= EXERCISE DETAILS =
Print, exactly and completely, every entry in the data.

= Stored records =

————

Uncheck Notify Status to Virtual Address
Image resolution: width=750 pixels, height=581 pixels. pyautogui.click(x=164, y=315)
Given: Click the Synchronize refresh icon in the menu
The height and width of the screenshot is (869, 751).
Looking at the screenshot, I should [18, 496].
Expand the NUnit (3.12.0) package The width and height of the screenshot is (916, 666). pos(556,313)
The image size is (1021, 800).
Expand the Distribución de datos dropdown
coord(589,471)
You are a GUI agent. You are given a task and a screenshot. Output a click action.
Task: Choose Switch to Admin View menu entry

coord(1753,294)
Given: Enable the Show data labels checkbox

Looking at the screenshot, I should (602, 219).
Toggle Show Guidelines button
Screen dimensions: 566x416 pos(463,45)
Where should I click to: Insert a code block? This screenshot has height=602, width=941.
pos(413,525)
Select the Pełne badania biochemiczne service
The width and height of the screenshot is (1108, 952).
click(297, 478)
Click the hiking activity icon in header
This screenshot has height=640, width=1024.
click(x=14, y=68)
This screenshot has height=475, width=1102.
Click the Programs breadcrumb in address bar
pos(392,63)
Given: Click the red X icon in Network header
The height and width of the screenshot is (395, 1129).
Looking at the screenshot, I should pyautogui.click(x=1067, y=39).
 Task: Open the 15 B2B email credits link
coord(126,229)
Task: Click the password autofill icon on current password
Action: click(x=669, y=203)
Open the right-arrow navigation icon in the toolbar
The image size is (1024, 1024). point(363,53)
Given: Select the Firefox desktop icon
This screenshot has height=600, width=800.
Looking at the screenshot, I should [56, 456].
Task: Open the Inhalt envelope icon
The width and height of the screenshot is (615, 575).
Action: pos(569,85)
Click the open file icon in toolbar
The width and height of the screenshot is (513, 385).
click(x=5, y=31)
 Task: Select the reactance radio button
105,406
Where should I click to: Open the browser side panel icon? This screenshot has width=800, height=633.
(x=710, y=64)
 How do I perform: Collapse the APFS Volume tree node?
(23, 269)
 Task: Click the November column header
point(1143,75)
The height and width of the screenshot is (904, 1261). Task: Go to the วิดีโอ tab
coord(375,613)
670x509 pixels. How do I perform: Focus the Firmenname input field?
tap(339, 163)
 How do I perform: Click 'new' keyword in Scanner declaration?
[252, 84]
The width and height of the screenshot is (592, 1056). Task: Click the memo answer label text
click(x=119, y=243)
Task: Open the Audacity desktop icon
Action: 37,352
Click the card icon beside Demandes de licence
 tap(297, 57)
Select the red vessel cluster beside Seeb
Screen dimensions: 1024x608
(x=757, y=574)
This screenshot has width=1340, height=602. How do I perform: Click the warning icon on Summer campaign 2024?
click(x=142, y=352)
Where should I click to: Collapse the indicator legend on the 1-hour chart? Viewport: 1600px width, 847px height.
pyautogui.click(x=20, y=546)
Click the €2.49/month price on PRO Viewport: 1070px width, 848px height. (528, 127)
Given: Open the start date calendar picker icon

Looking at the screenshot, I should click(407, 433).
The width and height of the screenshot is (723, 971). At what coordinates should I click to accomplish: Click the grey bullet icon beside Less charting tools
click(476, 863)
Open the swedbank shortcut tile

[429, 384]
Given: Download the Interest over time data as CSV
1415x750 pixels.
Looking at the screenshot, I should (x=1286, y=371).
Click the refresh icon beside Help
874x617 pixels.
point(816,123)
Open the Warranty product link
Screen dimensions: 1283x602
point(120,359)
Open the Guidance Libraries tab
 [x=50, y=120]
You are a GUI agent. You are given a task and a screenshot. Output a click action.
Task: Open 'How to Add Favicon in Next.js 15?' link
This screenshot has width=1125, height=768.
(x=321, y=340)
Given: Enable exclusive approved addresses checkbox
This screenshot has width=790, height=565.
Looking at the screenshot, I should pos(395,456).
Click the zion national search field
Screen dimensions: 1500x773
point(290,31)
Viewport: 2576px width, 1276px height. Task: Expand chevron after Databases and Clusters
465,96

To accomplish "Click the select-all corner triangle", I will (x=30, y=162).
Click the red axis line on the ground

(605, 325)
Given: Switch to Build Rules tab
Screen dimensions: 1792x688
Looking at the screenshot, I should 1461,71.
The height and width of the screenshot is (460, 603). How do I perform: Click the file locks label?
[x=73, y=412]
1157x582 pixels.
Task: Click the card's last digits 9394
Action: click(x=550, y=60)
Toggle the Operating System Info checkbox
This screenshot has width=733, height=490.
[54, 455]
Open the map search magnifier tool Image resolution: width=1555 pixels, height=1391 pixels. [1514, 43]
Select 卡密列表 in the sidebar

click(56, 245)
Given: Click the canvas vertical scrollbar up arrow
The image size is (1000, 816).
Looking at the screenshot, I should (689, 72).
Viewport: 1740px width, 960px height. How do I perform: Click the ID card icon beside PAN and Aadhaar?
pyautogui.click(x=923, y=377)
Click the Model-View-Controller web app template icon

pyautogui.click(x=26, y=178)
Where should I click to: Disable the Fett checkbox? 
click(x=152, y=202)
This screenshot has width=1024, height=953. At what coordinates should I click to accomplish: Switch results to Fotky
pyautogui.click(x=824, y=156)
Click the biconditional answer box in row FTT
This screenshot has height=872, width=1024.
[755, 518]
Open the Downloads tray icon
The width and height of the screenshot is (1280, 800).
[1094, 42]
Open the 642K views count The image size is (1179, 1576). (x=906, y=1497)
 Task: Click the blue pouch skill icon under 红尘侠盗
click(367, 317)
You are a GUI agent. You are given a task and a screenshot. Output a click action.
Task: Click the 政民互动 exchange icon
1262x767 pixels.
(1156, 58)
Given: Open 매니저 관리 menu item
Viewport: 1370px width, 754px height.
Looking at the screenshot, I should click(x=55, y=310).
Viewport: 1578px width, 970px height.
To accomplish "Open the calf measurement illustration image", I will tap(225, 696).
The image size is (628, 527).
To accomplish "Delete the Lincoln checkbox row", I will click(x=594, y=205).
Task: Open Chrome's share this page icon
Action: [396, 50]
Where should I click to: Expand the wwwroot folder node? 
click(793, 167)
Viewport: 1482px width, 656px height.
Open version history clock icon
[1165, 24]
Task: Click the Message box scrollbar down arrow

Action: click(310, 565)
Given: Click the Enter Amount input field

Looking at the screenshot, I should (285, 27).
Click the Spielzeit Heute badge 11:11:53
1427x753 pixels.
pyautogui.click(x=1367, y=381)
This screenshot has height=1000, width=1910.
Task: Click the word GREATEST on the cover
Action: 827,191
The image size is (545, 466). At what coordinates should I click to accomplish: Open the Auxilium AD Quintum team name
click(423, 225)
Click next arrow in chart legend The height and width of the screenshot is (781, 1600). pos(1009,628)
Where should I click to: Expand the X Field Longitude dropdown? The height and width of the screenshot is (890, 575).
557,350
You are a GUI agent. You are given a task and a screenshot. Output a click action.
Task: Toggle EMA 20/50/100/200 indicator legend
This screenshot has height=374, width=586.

————

= RESPONSE AREA =
Uncheck Notify Status to Virtual Address
Image resolution: width=750 pixels, height=581 pixels. pyautogui.click(x=164, y=315)
Given: Click the Synchronize refresh icon in the menu
The height and width of the screenshot is (869, 751).
Looking at the screenshot, I should [18, 496].
Expand the NUnit (3.12.0) package The width and height of the screenshot is (916, 666). pos(556,313)
The image size is (1021, 800).
Expand the Distribución de datos dropdown
coord(589,471)
You are a GUI agent. You are given a task and a screenshot. Output a click action.
Task: Choose Switch to Admin View menu entry

coord(1753,294)
Given: Enable the Show data labels checkbox

Looking at the screenshot, I should (602, 219).
Toggle Show Guidelines button
Screen dimensions: 566x416 pos(463,45)
Where should I click to: Insert a code block? This screenshot has height=602, width=941.
pos(413,525)
Select the Pełne badania biochemiczne service
The width and height of the screenshot is (1108, 952).
click(297, 478)
Click the hiking activity icon in header
This screenshot has height=640, width=1024.
click(x=14, y=68)
This screenshot has height=475, width=1102.
Click the Programs breadcrumb in address bar
pos(392,63)
Given: Click the red X icon in Network header
The height and width of the screenshot is (395, 1129).
Looking at the screenshot, I should pyautogui.click(x=1067, y=39).
 Task: Open the 15 B2B email credits link
coord(126,229)
Task: Click the password autofill icon on current password
Action: click(x=669, y=203)
Open the right-arrow navigation icon in the toolbar
The image size is (1024, 1024). point(363,53)
Given: Select the Firefox desktop icon
This screenshot has height=600, width=800.
Looking at the screenshot, I should [56, 456].
Task: Open the Inhalt envelope icon
The width and height of the screenshot is (615, 575).
Action: pos(569,85)
Click the open file icon in toolbar
The width and height of the screenshot is (513, 385).
click(x=5, y=31)
 Task: Select the reactance radio button
105,406
Where should I click to: Open the browser side panel icon? This screenshot has width=800, height=633.
(x=710, y=64)
 How do I perform: Collapse the APFS Volume tree node?
(23, 269)
 Task: Click the November column header
point(1143,75)
The height and width of the screenshot is (904, 1261). Task: Go to the วิดีโอ tab
coord(375,613)
670x509 pixels. How do I perform: Focus the Firmenname input field?
tap(339, 163)
 How do I perform: Click 'new' keyword in Scanner declaration?
[252, 84]
The width and height of the screenshot is (592, 1056). Task: Click the memo answer label text
click(x=119, y=243)
Task: Open the Audacity desktop icon
Action: 37,352
Click the card icon beside Demandes de licence
 tap(297, 57)
Select the red vessel cluster beside Seeb
Screen dimensions: 1024x608
(x=757, y=574)
This screenshot has width=1340, height=602. How do I perform: Click the warning icon on Summer campaign 2024?
click(x=142, y=352)
Where should I click to: Collapse the indicator legend on the 1-hour chart? Viewport: 1600px width, 847px height.
pyautogui.click(x=20, y=546)
Click the €2.49/month price on PRO Viewport: 1070px width, 848px height. (528, 127)
Given: Open the start date calendar picker icon

Looking at the screenshot, I should click(407, 433).
The width and height of the screenshot is (723, 971). At what coordinates should I click to accomplish: Click the grey bullet icon beside Less charting tools
click(476, 863)
Open the swedbank shortcut tile

[429, 384]
Given: Download the Interest over time data as CSV
1415x750 pixels.
Looking at the screenshot, I should (x=1286, y=371).
Click the refresh icon beside Help
874x617 pixels.
point(816,123)
Open the Warranty product link
Screen dimensions: 1283x602
point(120,359)
Open the Guidance Libraries tab
 [x=50, y=120]
You are a GUI agent. You are given a task and a screenshot. Output a click action.
Task: Open 'How to Add Favicon in Next.js 15?' link
This screenshot has width=1125, height=768.
(x=321, y=340)
Given: Enable exclusive approved addresses checkbox
This screenshot has width=790, height=565.
Looking at the screenshot, I should pos(395,456).
Click the zion national search field
Screen dimensions: 1500x773
point(290,31)
Viewport: 2576px width, 1276px height. Task: Expand chevron after Databases and Clusters
465,96

To accomplish "Click the select-all corner triangle", I will (x=30, y=162).
Click the red axis line on the ground

(605, 325)
Given: Switch to Build Rules tab
Screen dimensions: 1792x688
Looking at the screenshot, I should 1461,71.
The height and width of the screenshot is (460, 603). How do I perform: Click the file locks label?
[x=73, y=412]
1157x582 pixels.
Task: Click the card's last digits 9394
Action: click(x=550, y=60)
Toggle the Operating System Info checkbox
This screenshot has width=733, height=490.
[54, 455]
Open the map search magnifier tool Image resolution: width=1555 pixels, height=1391 pixels. [1514, 43]
Select 卡密列表 in the sidebar

click(56, 245)
Given: Click the canvas vertical scrollbar up arrow
The image size is (1000, 816).
Looking at the screenshot, I should (689, 72).
Viewport: 1740px width, 960px height. How do I perform: Click the ID card icon beside PAN and Aadhaar?
pyautogui.click(x=923, y=377)
Click the Model-View-Controller web app template icon

pyautogui.click(x=26, y=178)
Where should I click to: Disable the Fett checkbox? 
click(x=152, y=202)
This screenshot has width=1024, height=953. At what coordinates should I click to accomplish: Switch results to Fotky
pyautogui.click(x=824, y=156)
Click the biconditional answer box in row FTT
This screenshot has height=872, width=1024.
[755, 518]
Open the Downloads tray icon
The width and height of the screenshot is (1280, 800).
[1094, 42]
Open the 642K views count The image size is (1179, 1576). (x=906, y=1497)
 Task: Click the blue pouch skill icon under 红尘侠盗
click(367, 317)
You are a GUI agent. You are given a task and a screenshot. Output a click action.
Task: Click the 政民互动 exchange icon
1262x767 pixels.
(1156, 58)
Given: Open 매니저 관리 menu item
Viewport: 1370px width, 754px height.
Looking at the screenshot, I should click(x=55, y=310).
Viewport: 1578px width, 970px height.
To accomplish "Open the calf measurement illustration image", I will tap(225, 696).
The image size is (628, 527).
To accomplish "Delete the Lincoln checkbox row", I will click(x=594, y=205).
Task: Open Chrome's share this page icon
Action: [396, 50]
Where should I click to: Expand the wwwroot folder node? 
click(793, 167)
Viewport: 1482px width, 656px height.
Open version history clock icon
[1165, 24]
Task: Click the Message box scrollbar down arrow

Action: click(310, 565)
Given: Click the Enter Amount input field

Looking at the screenshot, I should (285, 27).
Click the Spielzeit Heute badge 11:11:53
1427x753 pixels.
pyautogui.click(x=1367, y=381)
This screenshot has height=1000, width=1910.
Task: Click the word GREATEST on the cover
Action: 827,191
The image size is (545, 466). At what coordinates should I click to accomplish: Open the Auxilium AD Quintum team name
click(423, 225)
Click next arrow in chart legend The height and width of the screenshot is (781, 1600). pos(1009,628)
Where should I click to: Expand the X Field Longitude dropdown? The height and width of the screenshot is (890, 575).
557,350
You are a GUI agent. You are given a task and a screenshot. Output a click action.
Task: Toggle EMA 20/50/100/200 indicator legend
This screenshot has height=374, width=586.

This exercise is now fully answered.